Dan McCready, the Democrat who appeared to have lost to Harris last fall, tweeted that the indictments send a clear message to people involved in election fraud.

"If you cheat, if you attack our democracy, if you silence voices, if you steal votes, you will face the full force of justice," McCready tweeted.

The indictments unsealed Wednesday are largely concerned with the activities of Dowless – and the people he allegedly paid to operate in Bladen and Robeson counties – in the 2016 general election and the 2018 primary.

"We felt it was important not to interfere with the State Board of Elections process, to allow the decision of whether there should be a new election to be independent of any influence of what was happening in the criminal case," Freeman said.

The indictments were returned under seal, she said, because of evidence from the state hearing regarding possible witness tampering and because investigators had been told that Dowless might be armed.

The indictments accuse Dowless of taking at least eight ballots from people in 2016, as well as at least three ballots in 2018.

In October 2016, the indictment says, he gave investigators false information and coached Mathis and Croom to do the same.

Mathis and Croom had already been named in a January 2018 investigation summary from the State Board of Elections. They told elections investigators that Dowless paid them to collect ballots from voters in Bladen County.
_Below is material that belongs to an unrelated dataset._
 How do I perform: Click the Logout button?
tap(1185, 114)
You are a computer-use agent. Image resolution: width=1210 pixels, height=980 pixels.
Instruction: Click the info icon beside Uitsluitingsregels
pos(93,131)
But Details on Mathis' and Croom's activities actually emerged shortly after the 2016 general election, when Dowless filed a complaint heard by the State Board of Elections alleging irregularities by a Democratic group, the Bladen County Improvement Association. Included in that complaint, prepared by lawyers for ousted Gov. Pat McCrory, were details of Mathis' and Croom's own involvement in Dowless' ballot scheme – evidence that featured prominently in the January 2018 report from state elections investigators.

Freeman said that, in addition to looking at any illegal actions taken, her investigation is reviewing how the activity was financed.

"This is a step toward trying to restore confidence in the voting process, which is so critical to our democracy," she said.

The indictments name 17 Bladen County voters whose ballots were taken in the 2016 general election or the 2018 primary. On two other ballots from the 2018 general election, the indictment says, Mathis falsely signed the forms using the voters’ names.

At least four voters named in the indictments whose ballots were taken by Dowless or his accused associate Gordon in the 2016 general election also submitted counted absentee ballots in the 2018 general election. Three of those 2018 ballots – all counted – were witnessed by people connected with Dowless, according to a WRAL News analysis of absentee ballot envelopes.

A Wake County judge set Dowless' secured bond at $30,000 and ordered him to have no contact with anyone named in the indictments.